If you're at average risk of gestational diabetes, you'll likely have a screening test for gestational diabetes sometime during your second trimester — typically between 24 and 28 weeks of pregnancy.
Your doctor may use the following screening tests:
Initial glucose challenge test: You'll begin the glucose challenge test by drinking a syrupy glucose solution. One hour later, you'll have a blood test to measure your blood sugar level. A blood sugar level below 130 to 140 mg/dL or 7.2 to 7.8 mmol/L, is usually considered normal on a glucose challenge test, although this may vary at specific clinics or labs. If your blood sugar level is higher than normal, it only means you have a higher risk of gestational diabetes. Your doctor will order a follow-up test to determine if you have gestational diabetes.
Follow-up glucose tolerance testing: For the follow-up test, you'll be asked to fast overnight and then have your fasting blood sugar level measured. Then you'll drink another sweet solution - this one containing a higher concentration of glucose - and your blood sugar level will be checked every hour for a period of three hours. If at least two of the blood sugar readings are higher than the normal values established for each of the three hours of the test, you'll be diagnosed with gestational diabetes.
Tests for prediabetes
The primary test to screen for prediabetes is:
The glycated hemoglobin (A1C) test: This blood test indicates your average blood sugar level for the past two to three months. It works by measuring the percentage of blood sugar attached to hemoglobin, the oxygen-carrying protein in red blood cells. The higher your blood sugar levels, the more hemoglobin you'll have with sugar attached. An A1C level between 5.7 and 6.4 percent suggests you have prediabetes. Normal levels are below 5.7 percent.
If the A1C test isn't available, or if you have certain conditions that can make the A1C test inaccurate — such as if you're pregnant or have an uncommon form of hemoglobin (known as a hemoglobin variant) — your doctor may use the following tests to diagnose diabetes:
Fasting blood sugar test: A blood sample will be taken after an overnight fast. A blood sugar level from 100 to 125 mg/dL (5.6 to 6.9 mmol/L) is considered prediabetes, sometimes referred to as impaired fasting glucose.

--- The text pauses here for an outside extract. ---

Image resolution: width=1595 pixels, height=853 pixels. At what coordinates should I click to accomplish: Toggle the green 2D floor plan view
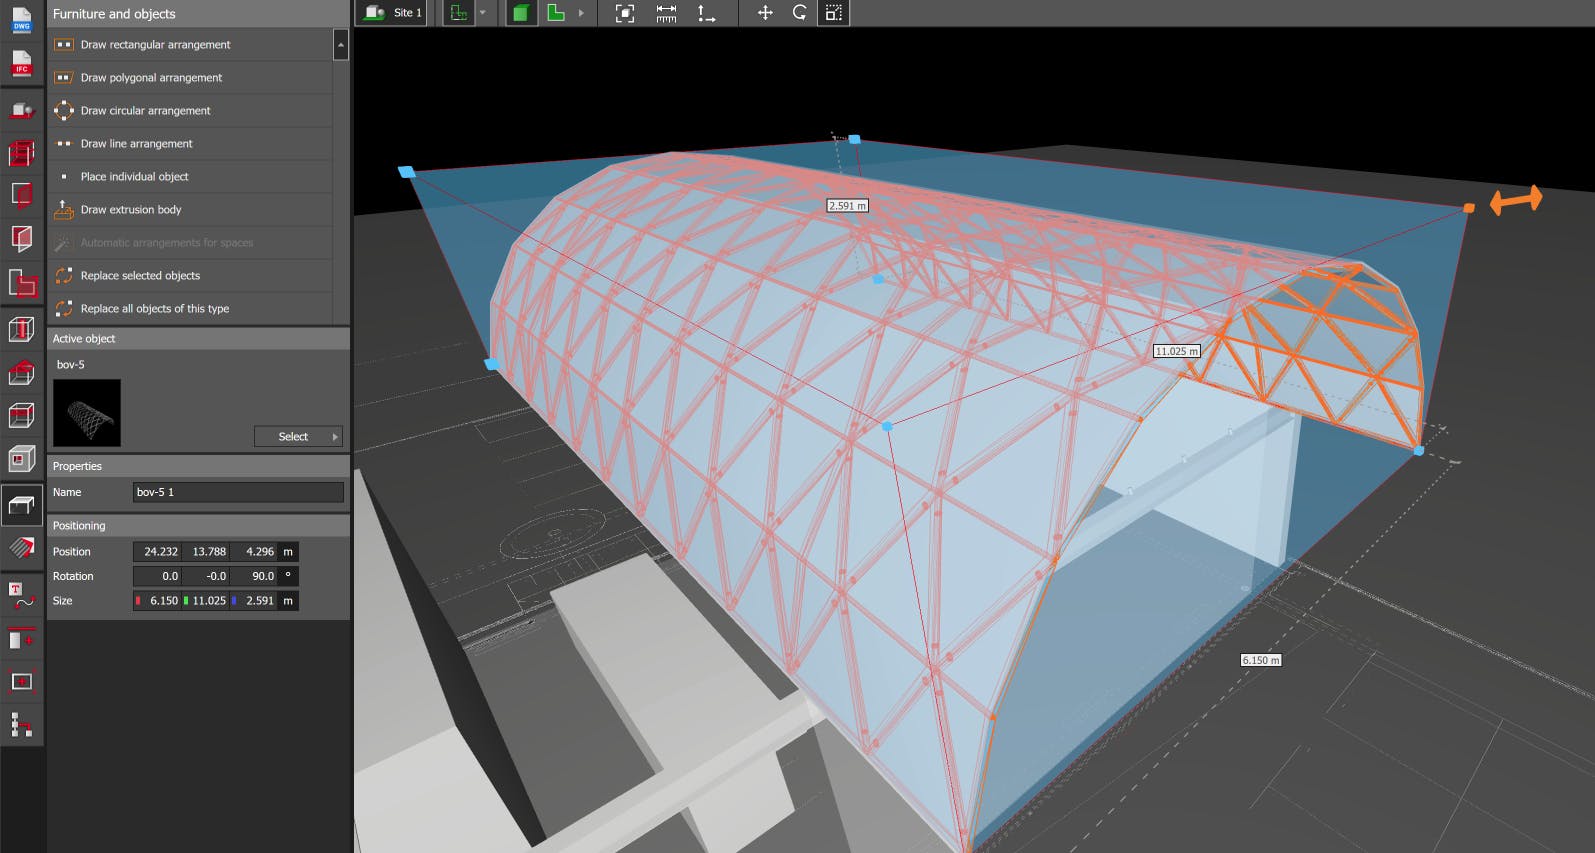[x=556, y=13]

Normal is below 100 mg/dL.
Oral glucose tolerance test: A blood sample will be taken after you fast for at least eight hours or overnight. Then you'll drink a sugary solution, and your blood sugar level will be measured again after two hours. A blood sugar level less than 140 mg/dL (7.8 mmol/L) is normal. A blood sugar level from 140 to 199 mg/dL (7.8 to 11 mmol/L) is considered prediabetes. This is sometimes referred to as impaired glucose tolerance.
Homeopathy:
Diabetes, irrespective of the cause is treated as a whole in Homeopathy. The raised sugar values are not dissolved or neutralized but the basic mal-absorption is aimed to be made normal by the Right Homeopathic Medications conditionally. Timely investigations stand for guidance in Homeopathic treatment. Healthy life style and removal of maintaining and exciting factors do play a role in Homeopathic treatment.